---------- Exercise text
Skip to content

DaanJansen94/virasign

Repository files navigation

Virasign

Virasign (Viral Read ASSIGNment) is a viral taxonomic classification and reference selection tool for nanopore data. It maps long-read sequencing data (via minimap2) against viral databases (RVDB, RefSeq, or a custom accesion number) and performs taxonomic classification to identify viral species. Virasign generates comprehensive interactive HTML reports with filterable tables, charts and heatmaps. For each identified virus, Virasign also provides the closest reference sequence, mapped reads in FASTQ format, and BAM files which can be used to easily generate a consensus genome and visualize data (e.g., IGV). Virasign includes options to blind yourself from certain incidental findings (such as HIV, Hepatitis viruses, HTLV, EBV, CMV, HPV) when wanted, ensuring these findings do not appear in any output files, in line with consent guidelines and ethical research practices.

Virasign has been validated to classify the diversity of human pathogens well. However, when extended to other sources such as viral diversity within animal hosts, there may not be sufficient references in the databases to find good hits using this approach. In such cases, you can specify your own custom databases or accessions to improve detection.

Why Virasign?

  • High sensitivity and specificity: Virasign’s two-step design (map to a large viral DB, deduplicate by species, then remap to a curated set) gives good sensitivity and specificity and accurate per-virus read counts and BAM/FASTQ. See Design and how Virasign works below.
  • Ease of use: Single command (virasign -i input_dir). Default databases (RVDB, RefSeq) are built in (no separate download), and you can run with minimal setup.
  • Clear output: Results for each identified virus are easy to find and use (JSON summaries, per-reference FASTA/BAM/FASTQ), so you can move straight to consensus building or other preferred metagenomics pipeline steps.
  • Visualization: Interactive HTML reports with filterable tables, charts, and heatmaps give an immediate, interpretable overview of viral species, coverage, and identity without extra scripting.
  • Blinding options: You can blind specific viral species from all outputs (e.g. HIV, Hepatitis viruses, HTLV, EBV, CMV, HPV) so incidental findings do not appear in any files. Useful for consent guidelines and ethical research practice.

⚠️ Note: The first run with Virasign will take a lot longer than subsequent runs because it performs a one-time automatic download of the required database.

Installation

Prerequisites

First, install conda if you haven't already:

wget https://repo.anaconda.com/miniconda/Miniconda3-latest-Linux-x86_64.sh
bash Miniconda3-latest-Linux-x86_64.sh

Then, ensure you have the required channels:

conda config --add channels defaults
conda config --add channels bioconda
conda config --add channels conda-forge

Option 1: Using Conda (Recommended)

Install virasign via Conda:

conda create -n virasign -c bioconda virasign -y
conda activate virasign

Option 2: From Source Code

  1. Create and activate a new conda environment:

    conda create -n virasign python=3.9 -y
    conda activate virasign
    conda install -c bioconda -c conda-forge minimap2=2.24 seqtk=1.3 curl samtools mmseqs2=15.6f452 -y
  2. Install virasign:

    git clone https://github.com/DaanJansen94/virasign.git  
    cd virasign
    pip install .
--------------------
### Task requirements:
- 1) According to the Virasign page, why does the first run take much longer than later runs?
- 2) Print the Virasign page word for word, starting at "Why Virasign?" and ending at "without extra scripting.".
The rows that come next are from a different source than the Virasign page.
---------- Record set
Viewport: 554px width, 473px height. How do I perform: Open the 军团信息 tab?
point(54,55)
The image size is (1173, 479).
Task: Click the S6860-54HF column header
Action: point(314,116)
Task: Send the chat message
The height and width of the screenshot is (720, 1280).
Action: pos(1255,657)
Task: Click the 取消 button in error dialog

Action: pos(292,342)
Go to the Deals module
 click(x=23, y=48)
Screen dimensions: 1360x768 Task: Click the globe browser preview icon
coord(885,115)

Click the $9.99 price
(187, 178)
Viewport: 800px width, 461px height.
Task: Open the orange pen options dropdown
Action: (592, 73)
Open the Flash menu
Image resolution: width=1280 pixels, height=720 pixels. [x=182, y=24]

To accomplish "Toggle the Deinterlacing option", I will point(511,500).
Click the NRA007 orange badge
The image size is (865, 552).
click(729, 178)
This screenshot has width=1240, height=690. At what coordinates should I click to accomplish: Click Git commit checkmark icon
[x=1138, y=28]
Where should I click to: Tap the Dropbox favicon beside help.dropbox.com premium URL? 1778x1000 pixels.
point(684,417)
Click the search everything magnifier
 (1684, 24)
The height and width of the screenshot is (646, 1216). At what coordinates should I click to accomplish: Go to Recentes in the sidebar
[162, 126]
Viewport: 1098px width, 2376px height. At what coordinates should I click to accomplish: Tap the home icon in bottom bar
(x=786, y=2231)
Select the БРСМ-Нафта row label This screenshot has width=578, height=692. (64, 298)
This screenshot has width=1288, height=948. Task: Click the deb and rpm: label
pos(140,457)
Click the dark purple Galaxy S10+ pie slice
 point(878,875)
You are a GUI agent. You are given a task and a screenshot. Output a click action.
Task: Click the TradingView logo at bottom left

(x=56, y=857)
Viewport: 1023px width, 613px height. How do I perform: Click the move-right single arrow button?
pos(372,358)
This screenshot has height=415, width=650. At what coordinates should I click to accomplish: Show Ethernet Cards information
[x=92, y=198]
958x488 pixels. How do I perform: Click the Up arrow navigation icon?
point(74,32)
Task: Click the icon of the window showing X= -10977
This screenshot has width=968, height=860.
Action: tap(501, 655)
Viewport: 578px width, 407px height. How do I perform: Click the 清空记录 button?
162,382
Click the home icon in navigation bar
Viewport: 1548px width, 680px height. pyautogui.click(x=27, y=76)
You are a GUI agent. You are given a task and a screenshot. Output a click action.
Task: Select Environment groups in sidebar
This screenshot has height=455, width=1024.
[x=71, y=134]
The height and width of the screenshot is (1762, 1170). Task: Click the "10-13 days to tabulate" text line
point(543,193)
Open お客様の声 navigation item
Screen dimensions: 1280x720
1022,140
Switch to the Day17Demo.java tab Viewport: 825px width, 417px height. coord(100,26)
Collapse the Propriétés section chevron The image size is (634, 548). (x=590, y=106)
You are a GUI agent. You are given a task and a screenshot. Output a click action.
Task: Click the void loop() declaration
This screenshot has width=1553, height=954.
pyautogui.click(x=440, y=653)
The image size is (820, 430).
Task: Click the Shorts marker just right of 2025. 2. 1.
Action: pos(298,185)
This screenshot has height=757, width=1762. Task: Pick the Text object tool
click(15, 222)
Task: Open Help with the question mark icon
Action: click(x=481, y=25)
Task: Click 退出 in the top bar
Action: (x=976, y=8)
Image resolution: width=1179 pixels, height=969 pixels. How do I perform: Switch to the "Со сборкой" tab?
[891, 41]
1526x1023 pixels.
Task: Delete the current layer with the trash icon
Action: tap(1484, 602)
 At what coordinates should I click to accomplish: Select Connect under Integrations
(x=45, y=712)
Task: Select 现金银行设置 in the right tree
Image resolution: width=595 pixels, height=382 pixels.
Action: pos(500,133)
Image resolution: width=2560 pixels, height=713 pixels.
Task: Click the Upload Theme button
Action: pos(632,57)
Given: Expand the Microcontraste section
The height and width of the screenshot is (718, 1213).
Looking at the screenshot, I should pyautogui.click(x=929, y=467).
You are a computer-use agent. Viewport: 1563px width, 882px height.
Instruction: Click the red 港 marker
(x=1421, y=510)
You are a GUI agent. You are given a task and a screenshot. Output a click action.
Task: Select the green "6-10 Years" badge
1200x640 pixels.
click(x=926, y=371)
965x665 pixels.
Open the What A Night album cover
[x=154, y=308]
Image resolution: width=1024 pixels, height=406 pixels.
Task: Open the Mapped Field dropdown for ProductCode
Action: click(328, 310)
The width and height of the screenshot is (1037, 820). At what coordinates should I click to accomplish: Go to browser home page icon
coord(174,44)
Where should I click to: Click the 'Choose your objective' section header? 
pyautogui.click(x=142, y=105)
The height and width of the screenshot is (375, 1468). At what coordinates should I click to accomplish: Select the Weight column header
--------------------
### Answers to this exercise:
- 1) It performs a one-time automatic download of the required database.

- 2)
Why Virasign?

  • High sensitivity and specificity: Virasign’s two-step design (map to a large viral DB, deduplicate by species, then remap to a curated set) gives good sensitivity and specificity and accurate per-virus read counts and BAM/FASTQ. See Design and how Virasign works below.
  • Ease of use: Single command (virasign -i input_dir). Default databases (RVDB, RefSeq) are built in (no separate download), and you can run with minimal setup.
  • Clear output: Results for each identified virus are easy to find and use (JSON summaries, per-reference FASTA/BAM/FASTQ), so you can move straight to consensus building or other preferred metagenomics pipeline steps.
  • Visualization: Interactive HTML reports with filterable tables, charts, and heatmaps give an immediate, interpretable overview of viral species, coverage, and identity without extra scripting.